Our son William was born in 2005 with Down syndrome and some serious medical complications. In 2011, we founded “Special iApps” to develop educational apps to help teach children like William and those with other learning disabilities.
We last wrote here about William in 2012 (http://bridgingapps.org/2012/03/williams-story/). Three years later he continues to be happy, enthusiastic and interested in everything! He has just joined Cub Scouts, and continues to swim every week.
William’s sight vocabulary has grown enormously, although his spoken words are still limited. He’s included in a local mainstream school, and takes his iPad every day. William enjoys reading books, and stories we create in our “Special Stories” app, and this has proved to be a brilliant tool for home-school communication. He is mad about the CBeebies Alphablocks TV program and DVD videos, and loves their paper letter cards: he likes laying them out on the floor, picking each one up and saying the letter sound, and arranging them into words he knows. His favorite film is Disney’s Frozen: he acts out scenes and sings along. We always switch the subtitles on when watching DVDs or TV programs as we feel that this also helps with his sight reading.

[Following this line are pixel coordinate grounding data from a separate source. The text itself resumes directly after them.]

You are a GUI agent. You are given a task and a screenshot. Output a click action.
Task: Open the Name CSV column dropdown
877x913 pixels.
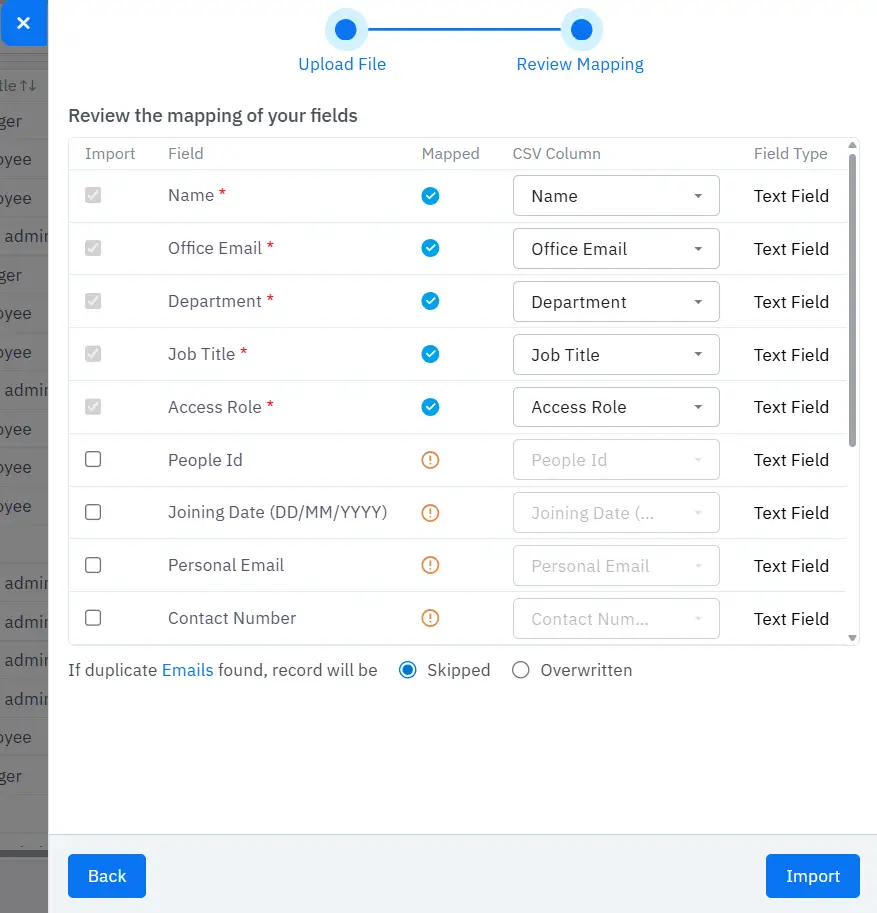coord(616,196)
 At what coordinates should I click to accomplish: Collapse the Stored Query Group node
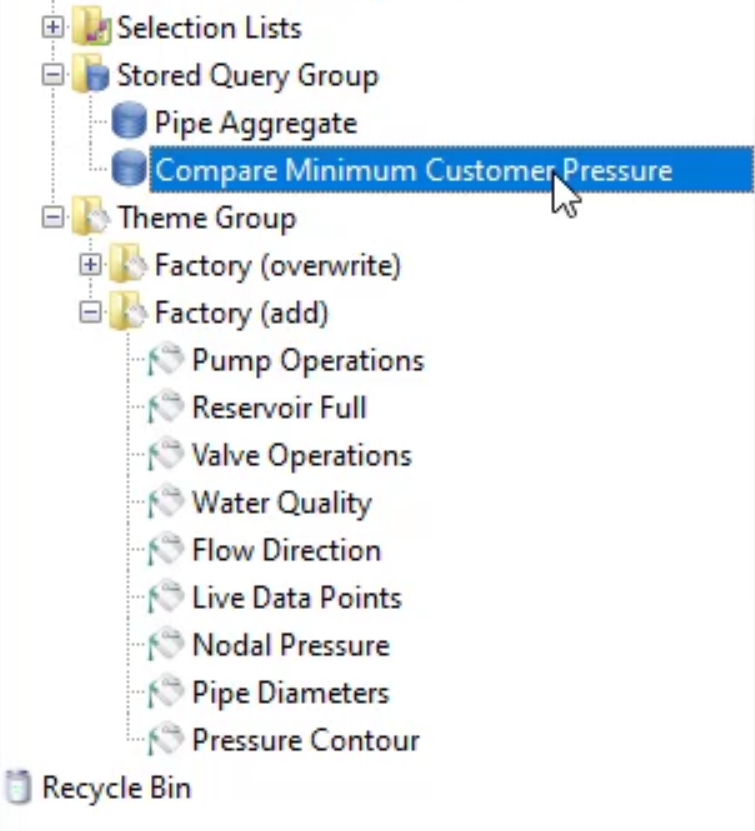(52, 74)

Like most children with Down syndrome, William has challenges with numeracy, but is making great progress. He enjoys using our “Special Numbers” app, can match the numbers “1, 2…” to the words “one, two…”, and is learning to arrange jumbled up numbers into the correct order. He has a large Velcro calendar and every morning before breakfast he changes the day, date and weather on it without any help from us now. We fit learning activities like this into his daily routine.

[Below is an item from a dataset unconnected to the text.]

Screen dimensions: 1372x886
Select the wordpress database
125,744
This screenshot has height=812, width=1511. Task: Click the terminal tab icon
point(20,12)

We have always used signs with William (we initially learned Makaton, which is based on British Sign Language), and school uses Sign Supported English (also BSL based).  We recently wrote a new app “My 1st Signs“, using the sign drawings from the “Let’s Sign” BSL series, and when we gave this to William for the first time he surprised us by correctly identify nearly all of the 150 signs in it. We started signing when he was 6 months old, but it took quite a long time before he signed back to us, and we are really pleased we persisted as he now has a big signing vocabulary. When he has eye tests he signs what he sees to the optician.
Working memory is often limited in children who have Down Syndrome (especially for spoken information), but there is lots of evidence that it can be improved by exercising it. One of the things we’re using to help William with this is our “Match & Find” app. We’ve made both “Special Numbers” and”Match & Find” highly configurable in their settings, so they can be tailored to a learning level and adapted as skills are learned.
You may think that William uses his iPad all the time! Actually, it’s just one of the tools we and school use to help him (although a very powerful one). We feel it’s very important to explore every learning opportunity at home and out and about, as well as giving William time for free play and hands-on sensory activities. He has a very full, varied and fun life, and brings joy to everyone he meets!